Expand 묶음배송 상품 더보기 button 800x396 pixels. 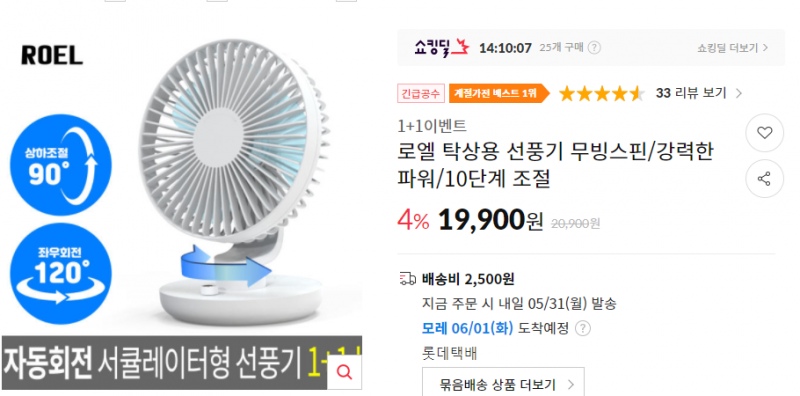pos(503,384)
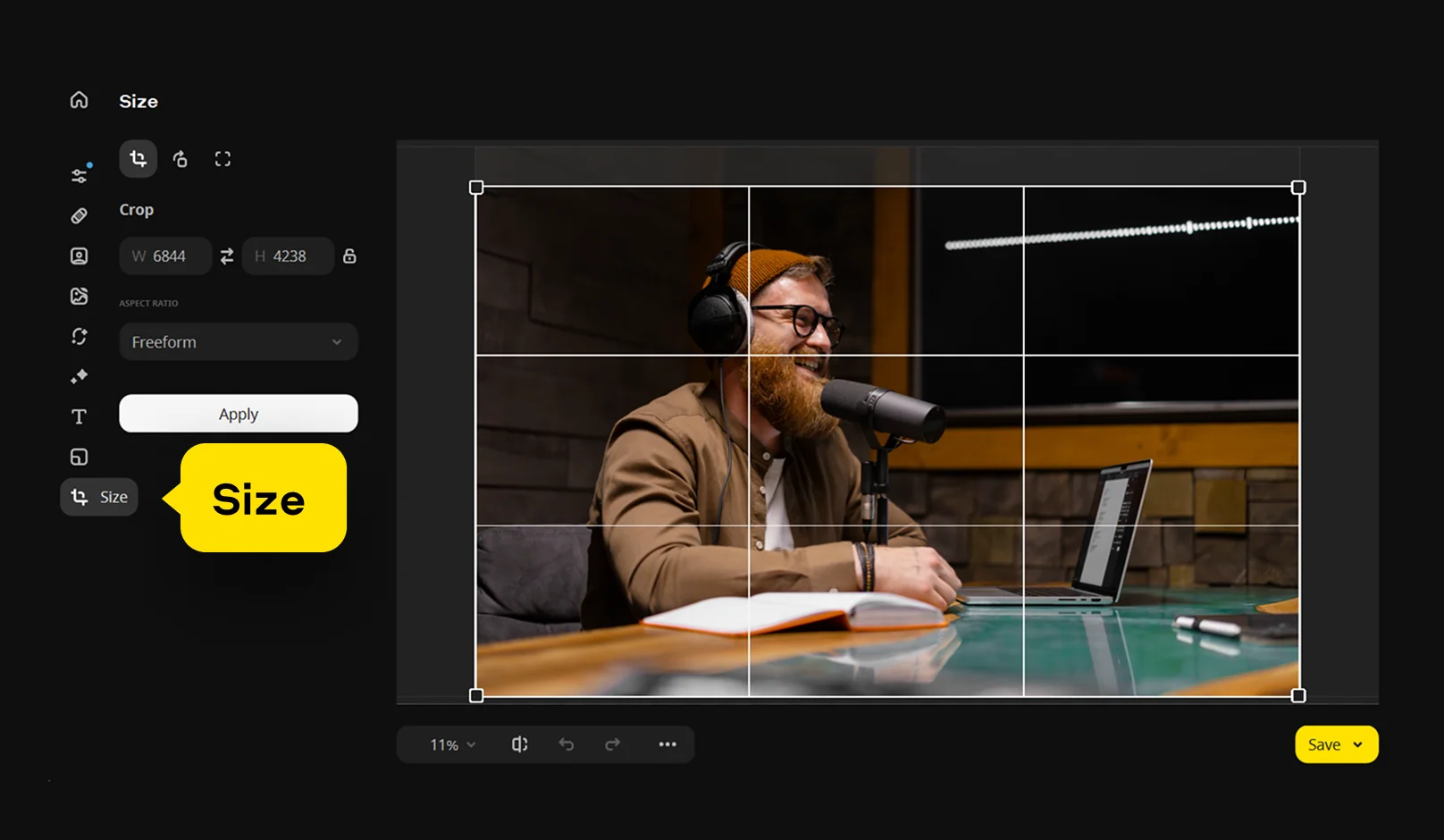Click the redo arrow
The width and height of the screenshot is (1444, 840).
[612, 744]
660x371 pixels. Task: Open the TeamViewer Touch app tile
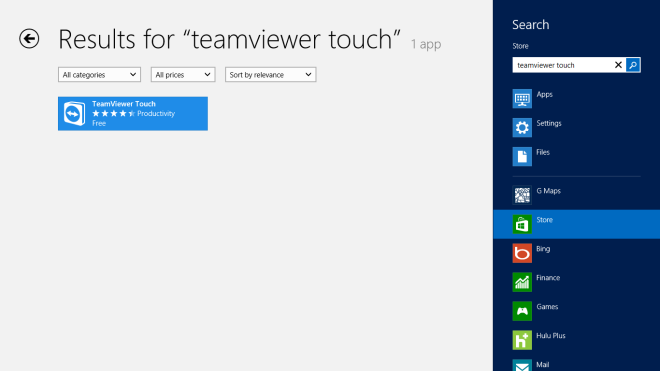(133, 114)
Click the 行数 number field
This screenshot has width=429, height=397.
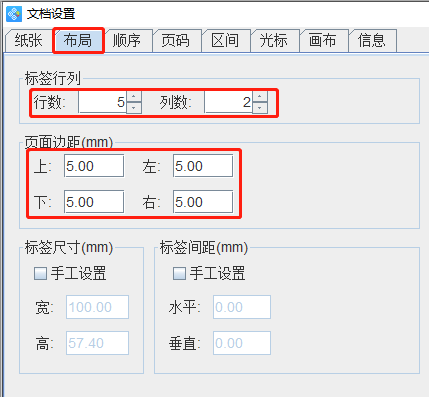[103, 102]
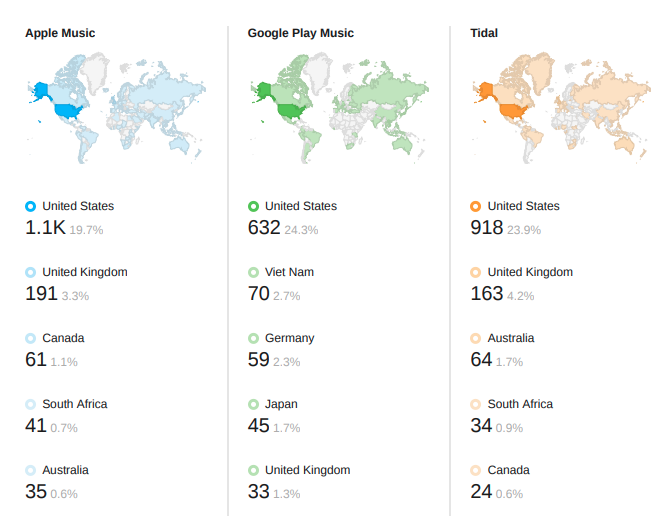Click the pale orange circle beside Tidal Australia

(476, 338)
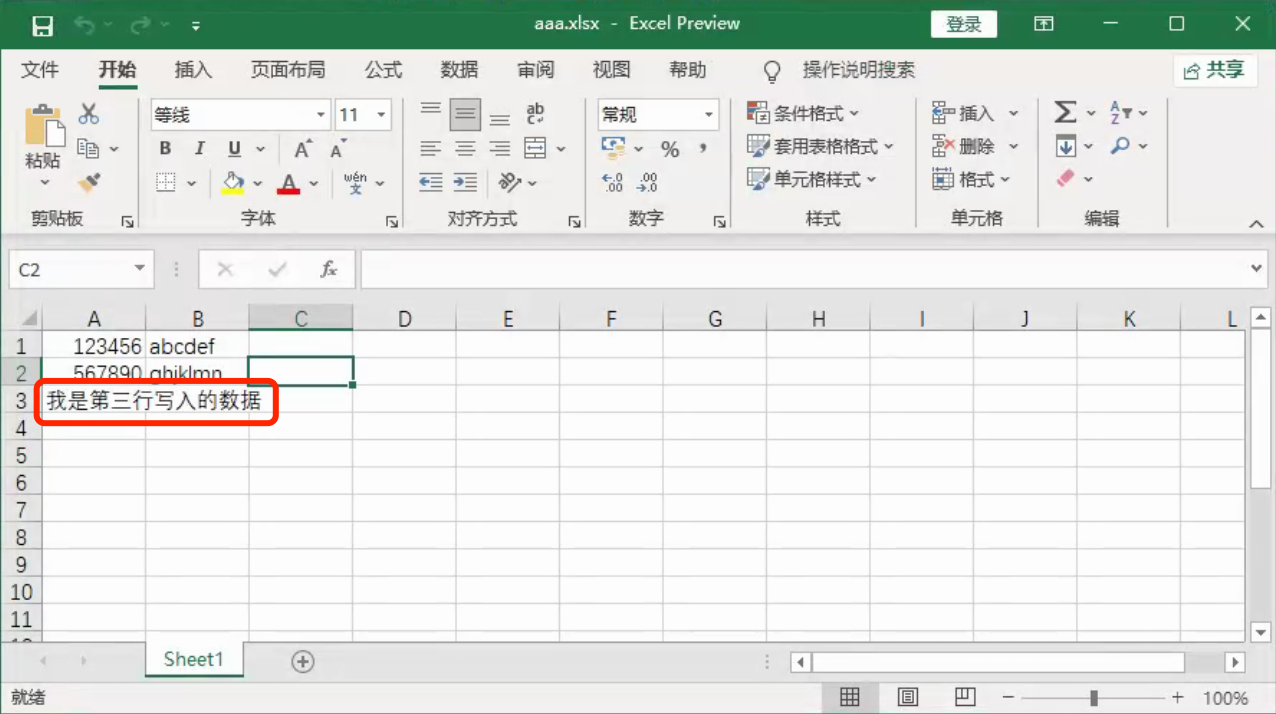The width and height of the screenshot is (1276, 714).
Task: Click the Format Painter brush icon
Action: pyautogui.click(x=89, y=182)
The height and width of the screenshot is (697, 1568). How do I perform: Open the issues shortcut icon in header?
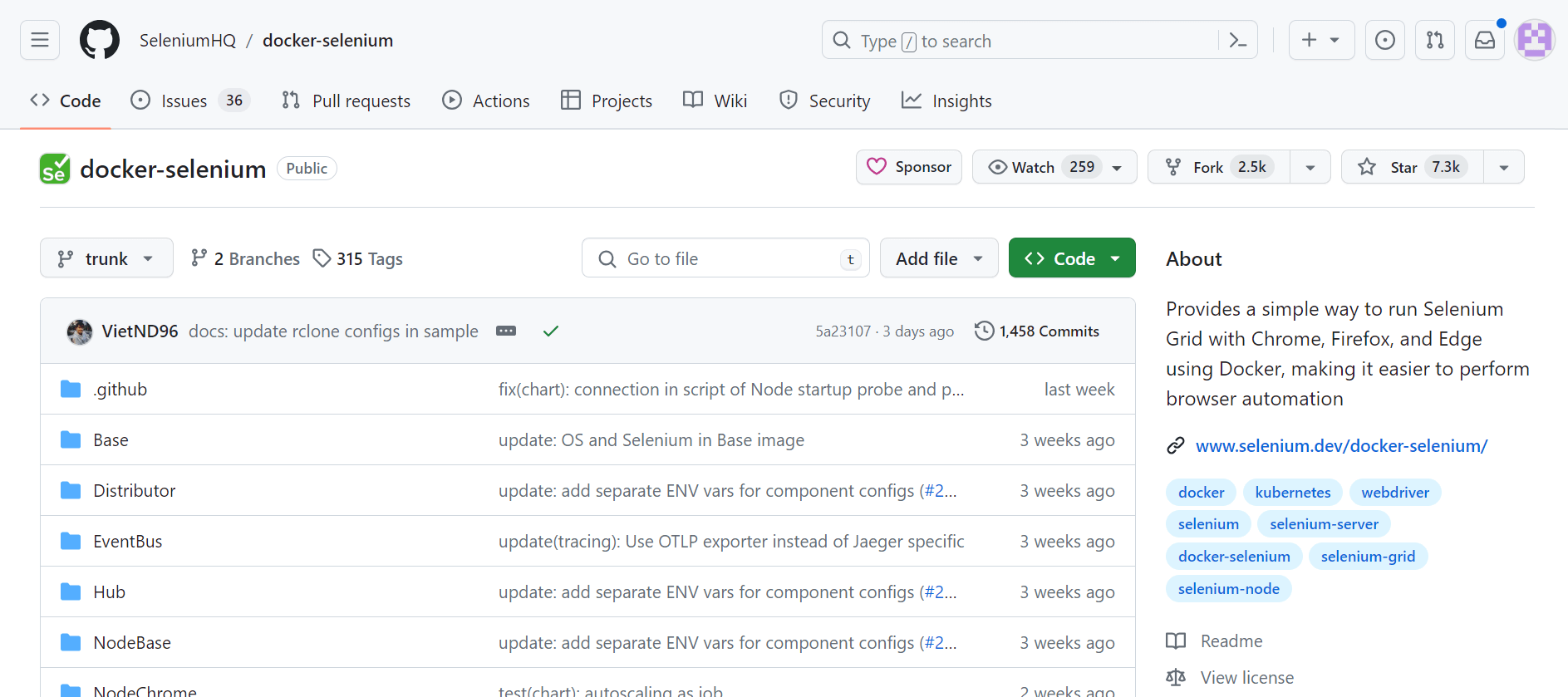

WORK INSTRUCTIONS: Starting from the line where "This screenshot has width=429, height=397." appears, copy every line through the end of the material, both ends included, but no pictures.

WORKED SOLUTION:
This screenshot has width=429, height=397.
[103, 102]
Click the pale orange circle beside Tidal Australia

(476, 338)
The width and height of the screenshot is (1276, 714).
Task: Click the Format Painter brush icon
Action: pyautogui.click(x=89, y=182)
The height and width of the screenshot is (697, 1568). How do I perform: Open the issues shortcut icon in header?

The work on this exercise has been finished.